Ce n’est qu’une fois ces engagements pris, que l’armée cessera immédiatement ses opérations, « tout en conservant le droit de répliquer », a-t-il ajouté.

Dans ces conditions seulement s’ouvrira « une conférence de dialogue national », a-t-il poursuivi. Cette conférence devra rédiger une « Charte nationale » qui sera soumise à référendum, tandis qu’un nouveau Parlement et un nouveau gouvernement émergeront des urnes. Toute transition doit « se faire selon les termes de la Constitution », a-t-il insisté, en faisant référence à des élections.

Le plan Assad prévoit donc trois étapes, qui devraient être prochainement présentés officiellement par le gouvernement afin d’être inscrits dans une « Charte nationale » qui sera rédigée par toutes les parties, avant d’être soumise à référendum :

Etape 1 : Les pays armant les terroristes s’engagent à arrêter de les financer.

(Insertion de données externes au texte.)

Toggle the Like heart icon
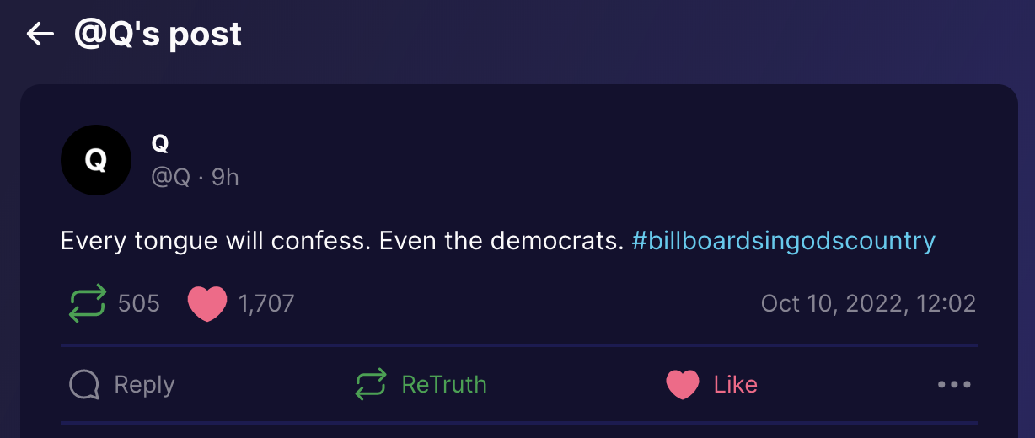The image size is (1035, 438). click(683, 385)
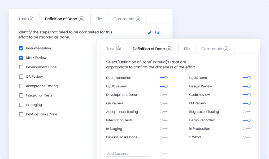Viewport: 269px width, 159px height.
Task: Enable the Development Done toggle
Action: [164, 95]
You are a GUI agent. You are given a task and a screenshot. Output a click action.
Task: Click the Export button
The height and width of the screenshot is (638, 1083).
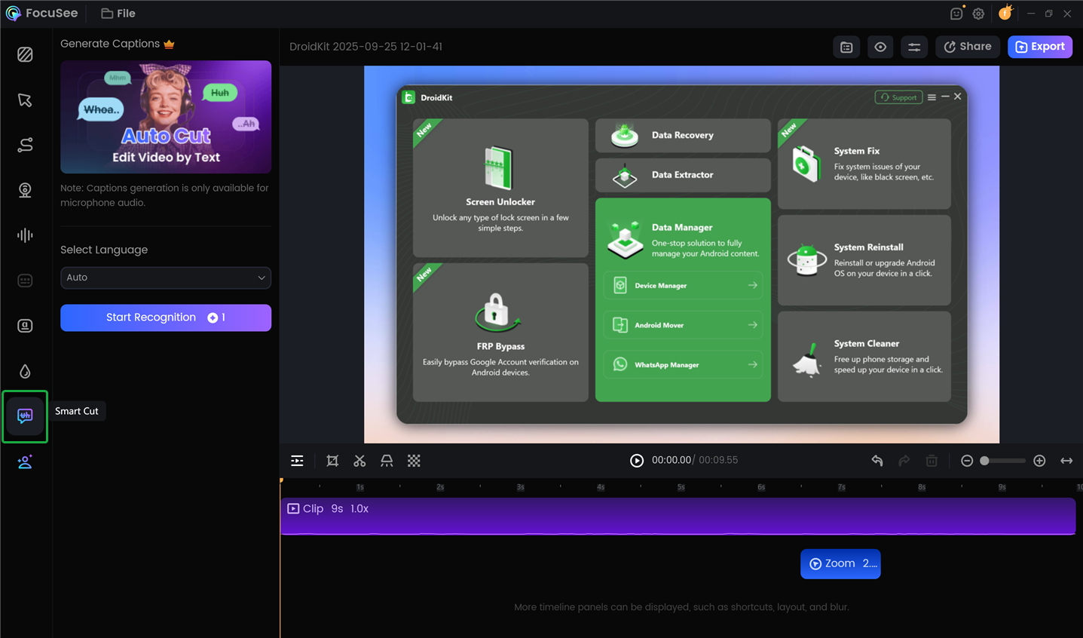click(x=1040, y=47)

Arrêt des opérations « terroristes » pour permettre le retour des réfugiés ; l’armée syrienne met aussitôt fin à ses opérations, tout en conservant le droit de répliquer en cas de menace contre la sécurité nationale ; mise en place d’un mécanisme permettant de surveiller l’engagement des parties, notamment en ce qui concerne le contrôle des frontières.

Etape 2 : Tenue, sous l’égide du gouvernement, d’une conférence de dialogue national auquel participeront toutes les forces, rédaction d’une Charte nationale défendant la souveraineté de la Syrie, son unité et son intégrité territoriale, et rejetant l’ingérence, le terrorisme et la violence ; cette charte doit ensuite être soumise à un référendum ; organisation d’élections législatives suivies de la formation d’un gouvernement élargi à toutes les composantes de la société, conformément à la Constitution, en charge de faire appliquer la Charte nationale.

Etape 3 : Formation d’un gouvernement conformément à la Constitution, tenue d’une conférence nationale de réconciliation et amnistie générale pour toutes les personnes détenues en raison des événements, reconstruction des infrastructures.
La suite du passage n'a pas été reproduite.